Constant expression gets changed twice



  • Hello All,
    I noticed a strange behavior with a constant expression. Here's an example:

    import QtQuick 2.8
    import QtQuick.Window 2.2
    
    Window {
      visible: true
      width: 640
      height: 480
    
      property var a: []
    
      onAChanged: console.log("a:", a)
    
      Item {
        property var b: a
      }
    }
    

    When you run this code it outputs the following:

    qml: a: []
    qml: a: []
    

    Can someone explain, why "a" gets changed twice?

    If I remove the expression :

      property var b: a
    

    "a" gets only changed once as expected.



  • It get's even worse:

    import QtQuick 2.8
    import QtQuick.Window 2.2
    
    Window {
      visible: true
      width: 640
      height: 480
    
      property var a: []
      property var b: a
      property var c: b
      onAChanged: console.log("a:", a)
      onBChanged: console.log("b:", b)
      onCChanged: console.log("c:", c)
    
      Item {
        property var d: c
      }
    }
    

    Now the output is:

    qml: a: []
    qml: b: []
    qml: c: []
    qml: a: []
    qml: b: []
    qml: c: []
    qml: b: []
    qml: c: []
    qml: c: []
    

    "c" gets updated 4 times! Why?



  • No one? :-(



  • @DuBu Probably it's just how QML properties work. It's not recommended to have deep binding dependency chains anyways, and simple values (like integers or strings, not arrays or objects) seem to work more logically. If you have a real problem you have to do something about it, otherwise I think it's best to just let it be :)



  • @Eeli-K Thanks for your reply. Do you have any reference with some background informations about avoiding deep binding dependency chains?
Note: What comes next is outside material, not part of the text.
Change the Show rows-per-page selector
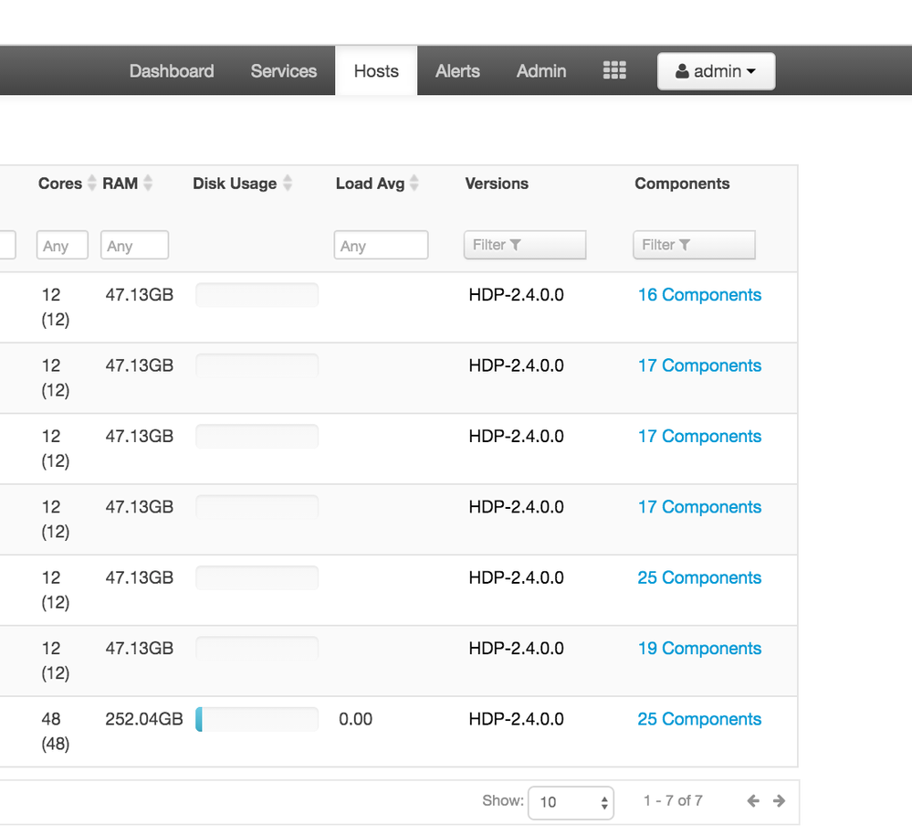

  • @DuBu Something like that was just mentioned in the Qt docs. I think there's nothing special in it. If you have chains like a: 'x'; b: a; c: b; d: c etc. it makes the program hard to understand, error prone and difficult to debug, and as you demonstrated, possibly slower. I think usually such deep chains aren't needed. If you really need them, use them. It's about common sense.



  • @Eeli-K said in Constant expression gets changed twice:

    @DuBu Something like that was just mentioned in the Qt docs. I think there's nothing special in it. If you have chains like a: 'x'; b: a; c: b; d: c etc. it makes the program hard to understand, error prone and difficult to debug, and as you demonstrated, possibly slower.

    I agree. But my example is just a simplification. Here's a perhaps more practical snippet:

      property var a: []
      onAChanged: console.log("a:", a)
    
      Item {
        property var b: a
        onBChanged: console.log("b:", b)
    
        Item {
          property var c: parent.b
          onCChanged: console.log("c:", c)
    
          Item {
            property var d: parent.c
            onDChanged: console.log("d:", d)
          }
        }
      }
    

    Think of the 3 items as standalone components.
    The output is:

    qml: a: []
    qml: b: []
    qml: c: []
    qml: d: []
    qml: c: []
    qml: d: []
    qml: b: []
    qml: c: []
    qml: d: []
    qml: a: []
    qml: b: []
    qml: c: []
    qml: d: []
    

    I think usually such deep chains aren't needed. If you really need them, use them. It's about common sense.

    For me it's not common sense that after a correct initialization (first 4 output lines) the properties are updated up to 3 times more.
    In my understanding that's what bindings are for, to know what and when to update.



  • @DuBu You have to ask for example in the Qt Interest mailing list if you want to know why this actually happens, I don't know. I can just say that QML is declarative; it's meant to free you from thinking what happens inside. Therefore the inner workings are not necessarily intuitive. The problem comes from the fact that purely declarative programming isn't practical for our purposes and in QML/javascript declarative and imperative are mixed. Therefore you can accidentally bump into intricacies of declarative engine when you use something imperative. In practice what your snippet does may be like debugging a Prolog program by accident. In my opinion QML and this QML/javascript mix is far from perfect and will be superceded some day (within years or decades) but right now we have to live with strange things like this.